Computer Languages - Homework 1
Computer Languages - Homework 1
Please notice that you will get 2 hours supervision but that you are expected to spend more time with these exercises working on your own. See the instructions for the deadline.

Purpose

These computer based exercises should help you gain familiarity with regular expressions and a tool that, given a regular expression, generates a program to recognize the words described by some regular expressions.

Regular Expressions
Where we use JFlex to generate programs that search for certain words and patterns in text files.

  1. Searching for your name.
    The file myName.flex is a source file for a tool called JFlex that is already installed in your computer. As it is you can download it and do the following:
    jflex myName.flex
    javac MyName.java
    java MyName someFileOfText
    
    As you see, the program terminates without any output! In fact, the Java program MyName does nothing interesting! It just goes through every character in the file of text and does nothing for it!
    1. Look at the source file and, with help from the lecture and the manual, identify what things are specified where (for example, the directive %class MyName determines the name of the Java class generated by JFlex)
    2. Add a regular expression describing only your name and make the program print to standard output the line(s) in which your name occurs. (the directive %line enables line counting, the Java variable yyline contains the current line while scanning the input file.)
    3. Look at the file MyName.java and compare it with what you wrote in myName.flex.
  2. Searching for email addresses
    1. Use JFlex as before to generate a program that prints to standard output e-mail addresses occurring in a file of text. An e-mail address is formed by a compund name followed by @ followed by a compound server. The parts in the compounds are separated by dots. Each part can be described by:
      name     = [a-zA-Z][a-zA-Z_0-9\-]* 
      server   = [a-zA-Z][a-zA-Z]* 
      
      Look at the manual to see how to make definitions and how to use them!
    2. Modify your regular expressions so that only e-mail addresses from Halmstad University are selected.
  3. Searching for telephones
    Do the same as in the previous exercise but for telephone numbers instead. Try to capture different patterns: for local calls, for national calls, for international calls.
  4. Java keywords
    In the on-line specification of the lexical structure of the programming language Java you can find a list of the keywords of Java (chapter 3.9). Use JFlex to write a program that counts the occurrences of Java keywords in a file of text.
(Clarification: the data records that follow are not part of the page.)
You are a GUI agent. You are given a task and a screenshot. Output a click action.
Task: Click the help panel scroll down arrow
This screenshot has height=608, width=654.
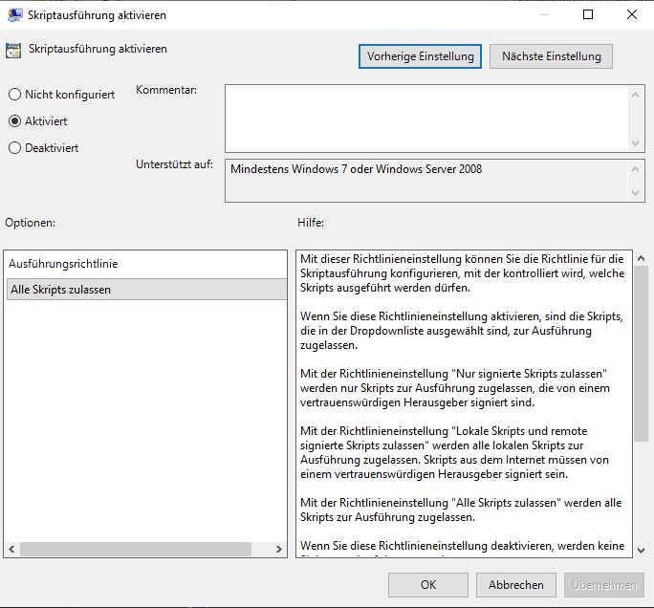pyautogui.click(x=640, y=549)
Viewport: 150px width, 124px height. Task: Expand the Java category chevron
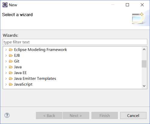6,67
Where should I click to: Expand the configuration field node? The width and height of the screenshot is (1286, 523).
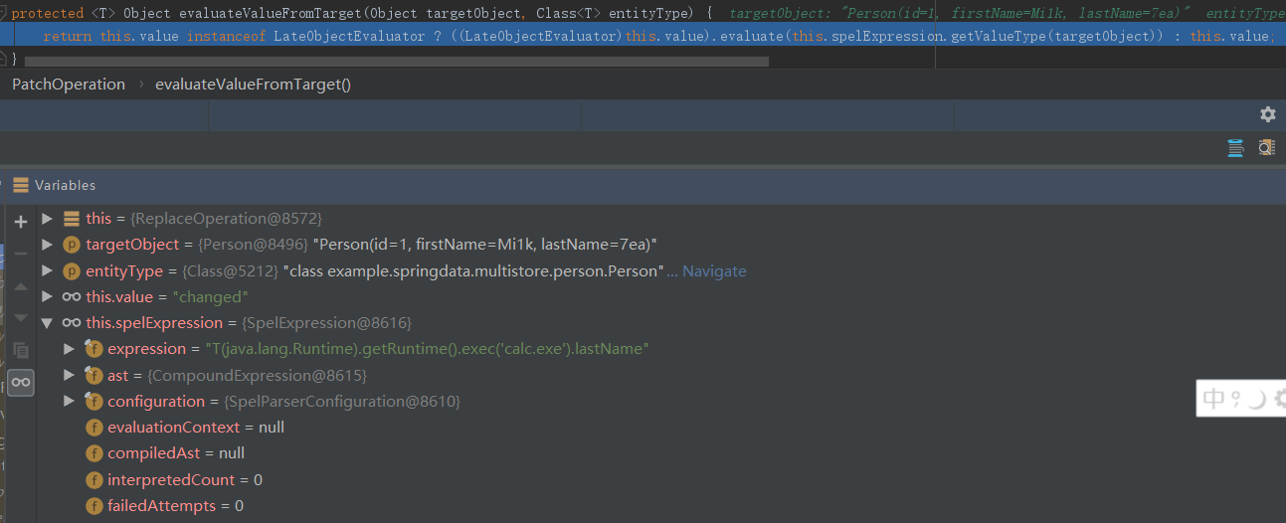pyautogui.click(x=69, y=401)
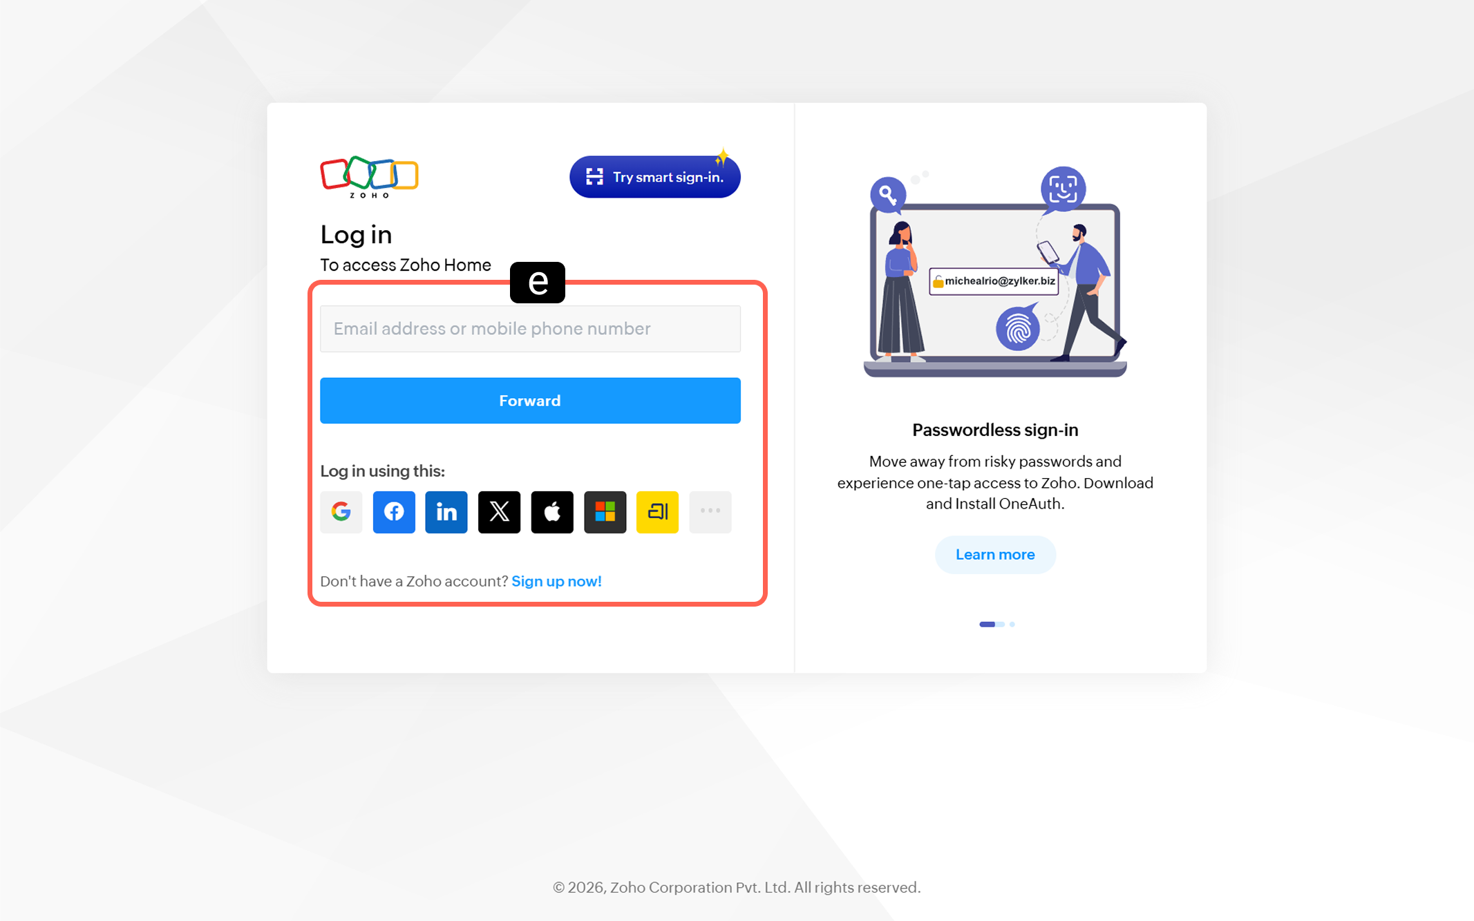Click the passwordless sign-in illustration
This screenshot has height=921, width=1474.
point(995,272)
    Hint Use the directive %implements with the name of a Java interface. In that interface declare some integer constants for the keywords, then you can use these names to index an array in your program to count the occurrences of each keyword. You might also want to declare an array of strings in the interface indexed by these constants so that you can print keyword and the number of occurrences. A short version of the interface could look like:

    interface Kw{
        int ABSTRACT = 0;
        int BOOLEAN  = 1;
        int BREAK    = 2;
    
        String[] kws = {"abstract","boolean","break"};
    }
    
    Check this The command wc in unix counts the number of lines, words and characters in a file. Compare the number of keywords with the number of words in a Java program. What are the other words?

Submission
Who should submit? What should be submitted? How to submit? When?

  1. You have worked in groups of 3 or 4, submit together. That is, submit once with all your names!
  2. Submit a zipped file with all the JFlex sources and at least a test file of text for each exercise.
  3. Submit by sending an email to jerker.bengtsson|at|hh|dot|se with subject assignment 1. Sign the mail with all your names and e-mail addresses. Attach only one file!
  4. Deadline. Your mail should arrive on thursday January 29th at 8.00 a.m. at the latest!